▶ Assignment
A single number is the answer here: the count of lines in the records below in which the word "agent" appears.

▶ Data for this exercise
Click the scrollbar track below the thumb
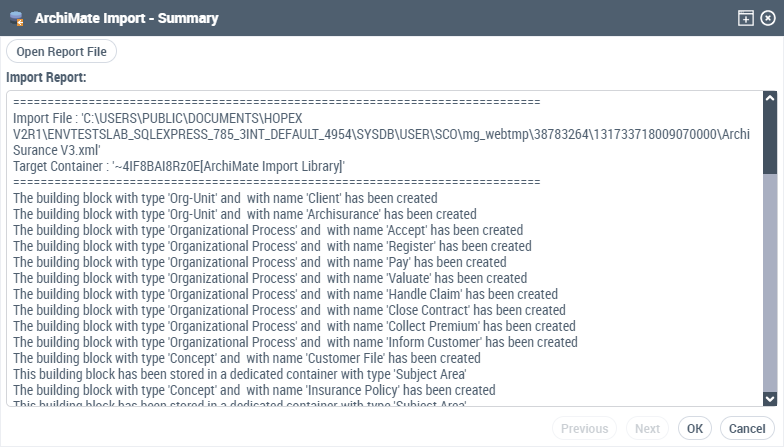 click(769, 290)
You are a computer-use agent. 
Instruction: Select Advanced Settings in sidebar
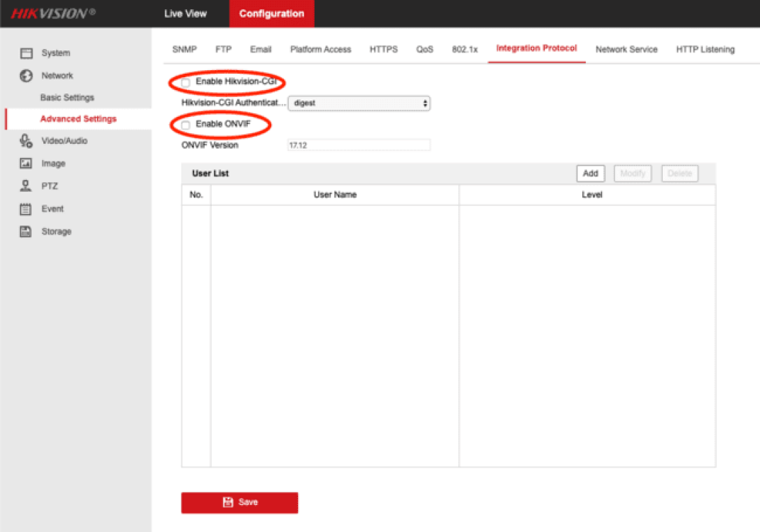click(78, 119)
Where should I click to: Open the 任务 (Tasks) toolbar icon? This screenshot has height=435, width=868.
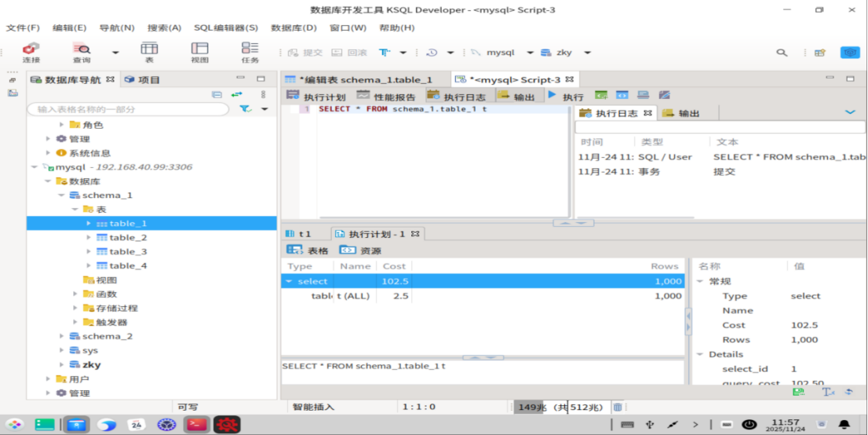[250, 52]
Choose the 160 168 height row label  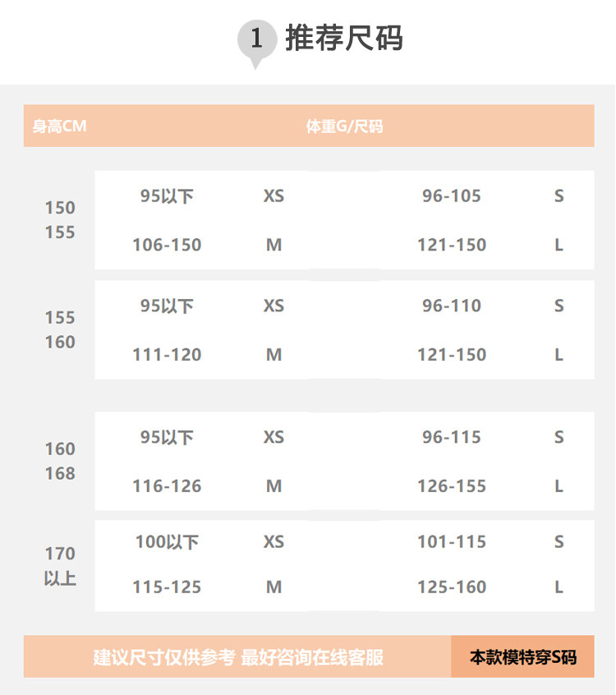(60, 461)
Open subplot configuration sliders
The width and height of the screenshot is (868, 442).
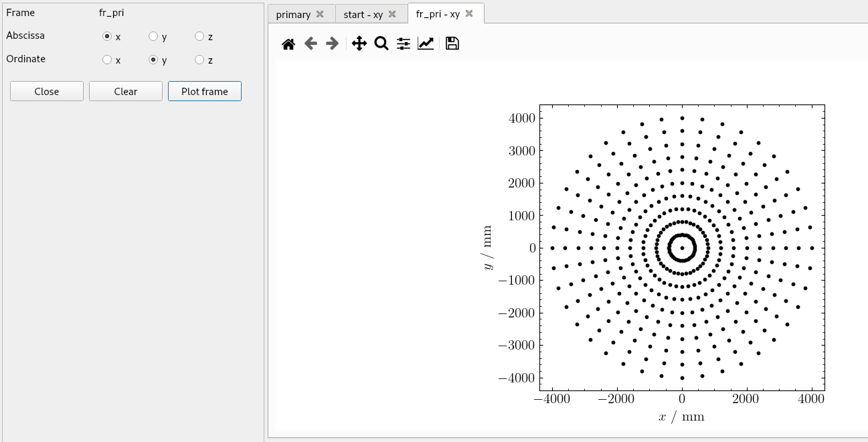(x=403, y=43)
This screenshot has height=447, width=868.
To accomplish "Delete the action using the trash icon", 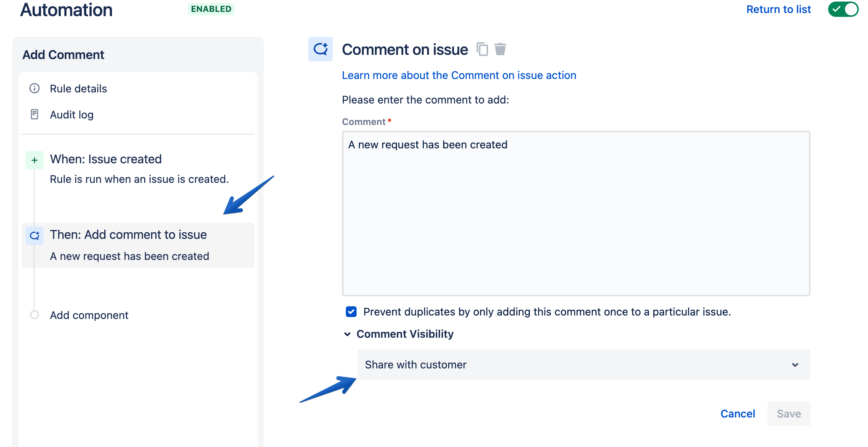I will click(x=500, y=49).
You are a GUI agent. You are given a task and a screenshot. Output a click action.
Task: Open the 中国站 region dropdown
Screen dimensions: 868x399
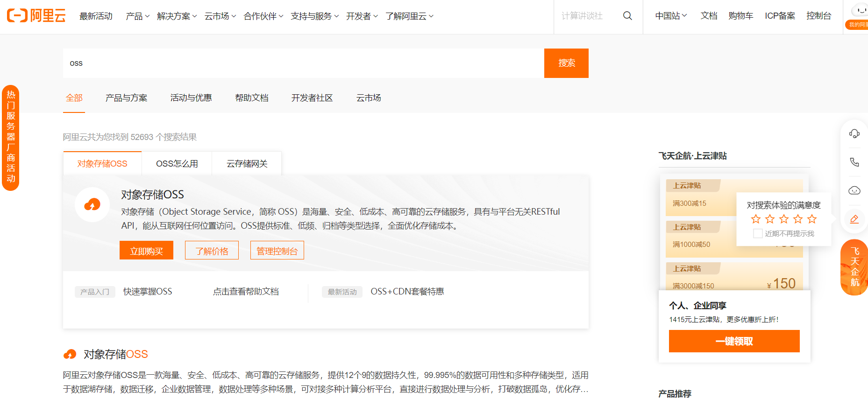[x=671, y=16]
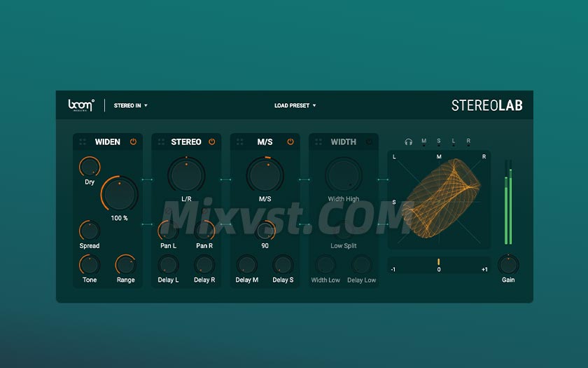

▶ Task solution
2